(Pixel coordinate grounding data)
+++

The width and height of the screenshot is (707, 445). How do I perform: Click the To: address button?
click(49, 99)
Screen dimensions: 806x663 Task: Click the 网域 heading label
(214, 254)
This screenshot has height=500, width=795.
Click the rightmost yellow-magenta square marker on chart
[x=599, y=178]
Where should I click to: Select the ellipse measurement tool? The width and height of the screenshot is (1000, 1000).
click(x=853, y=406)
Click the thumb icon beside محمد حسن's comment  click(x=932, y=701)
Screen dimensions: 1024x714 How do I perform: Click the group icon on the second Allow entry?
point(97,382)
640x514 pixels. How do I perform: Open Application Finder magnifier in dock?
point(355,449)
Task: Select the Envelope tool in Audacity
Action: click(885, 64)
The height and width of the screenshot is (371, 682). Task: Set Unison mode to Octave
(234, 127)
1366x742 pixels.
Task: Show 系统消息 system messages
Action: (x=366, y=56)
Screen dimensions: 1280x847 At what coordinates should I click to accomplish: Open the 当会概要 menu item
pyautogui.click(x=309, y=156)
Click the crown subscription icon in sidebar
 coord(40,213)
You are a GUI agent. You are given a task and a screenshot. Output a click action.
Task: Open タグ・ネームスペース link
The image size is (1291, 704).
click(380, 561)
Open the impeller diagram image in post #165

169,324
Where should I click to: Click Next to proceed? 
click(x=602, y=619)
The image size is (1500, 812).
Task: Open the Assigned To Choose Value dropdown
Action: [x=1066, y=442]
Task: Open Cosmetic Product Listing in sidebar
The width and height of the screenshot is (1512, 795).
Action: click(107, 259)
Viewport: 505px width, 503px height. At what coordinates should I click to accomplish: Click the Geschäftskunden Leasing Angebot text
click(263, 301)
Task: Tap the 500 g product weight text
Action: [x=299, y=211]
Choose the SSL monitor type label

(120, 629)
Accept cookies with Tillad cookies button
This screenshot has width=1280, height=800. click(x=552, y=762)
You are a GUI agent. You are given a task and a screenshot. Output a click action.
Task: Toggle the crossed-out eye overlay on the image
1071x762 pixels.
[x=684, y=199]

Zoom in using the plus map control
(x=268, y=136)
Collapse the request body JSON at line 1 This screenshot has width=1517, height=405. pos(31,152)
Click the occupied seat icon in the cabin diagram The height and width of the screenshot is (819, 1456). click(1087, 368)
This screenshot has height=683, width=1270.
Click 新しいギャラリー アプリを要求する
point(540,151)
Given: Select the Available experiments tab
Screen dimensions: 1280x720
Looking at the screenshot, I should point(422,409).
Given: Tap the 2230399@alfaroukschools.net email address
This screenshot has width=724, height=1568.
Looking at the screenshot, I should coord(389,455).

+++

Copy every record above exactly as it appears.

The width and height of the screenshot is (707, 445). How do I perform: Click the To: address button?
click(49, 99)
Screen dimensions: 806x663 Task: Click the 网域 heading label
(214, 254)
This screenshot has height=500, width=795.
Click the rightmost yellow-magenta square marker on chart
[x=599, y=178]
Where should I click to: Select the ellipse measurement tool? The width and height of the screenshot is (1000, 1000).
click(x=853, y=406)
Click the thumb icon beside محمد حسن's comment  click(x=932, y=701)
Screen dimensions: 1024x714 How do I perform: Click the group icon on the second Allow entry?
point(97,382)
640x514 pixels. How do I perform: Open Application Finder magnifier in dock?
point(355,449)
Task: Select the Envelope tool in Audacity
Action: click(885, 64)
The height and width of the screenshot is (371, 682). Task: Set Unison mode to Octave
(234, 127)
1366x742 pixels.
Task: Show 系统消息 system messages
Action: (x=366, y=56)
Screen dimensions: 1280x847 At what coordinates should I click to accomplish: Open the 当会概要 menu item
pyautogui.click(x=309, y=156)
Click the crown subscription icon in sidebar
 coord(40,213)
You are a GUI agent. You are given a task and a screenshot. Output a click action.
Task: Open タグ・ネームスペース link
The image size is (1291, 704).
click(380, 561)
Open the impeller diagram image in post #165

169,324
Where should I click to: Click Next to proceed? 
click(x=602, y=619)
The image size is (1500, 812).
Task: Open the Assigned To Choose Value dropdown
Action: [x=1066, y=442]
Task: Open Cosmetic Product Listing in sidebar
The width and height of the screenshot is (1512, 795).
Action: click(107, 259)
Viewport: 505px width, 503px height. At what coordinates should I click to accomplish: Click the Geschäftskunden Leasing Angebot text
click(263, 301)
Task: Tap the 500 g product weight text
Action: [x=299, y=211]
Choose the SSL monitor type label

(120, 629)
Accept cookies with Tillad cookies button
This screenshot has width=1280, height=800. click(x=552, y=762)
You are a GUI agent. You are given a task and a screenshot. Output a click action.
Task: Toggle the crossed-out eye overlay on the image
1071x762 pixels.
[x=684, y=199]

Zoom in using the plus map control
(x=268, y=136)
Collapse the request body JSON at line 1 This screenshot has width=1517, height=405. pos(31,152)
Click the occupied seat icon in the cabin diagram The height and width of the screenshot is (819, 1456). click(1087, 368)
This screenshot has height=683, width=1270.
Click 新しいギャラリー アプリを要求する
point(540,151)
Given: Select the Available experiments tab
Screen dimensions: 1280x720
Looking at the screenshot, I should point(422,409).
Given: Tap the 2230399@alfaroukschools.net email address
This screenshot has width=724, height=1568.
Looking at the screenshot, I should coord(389,455).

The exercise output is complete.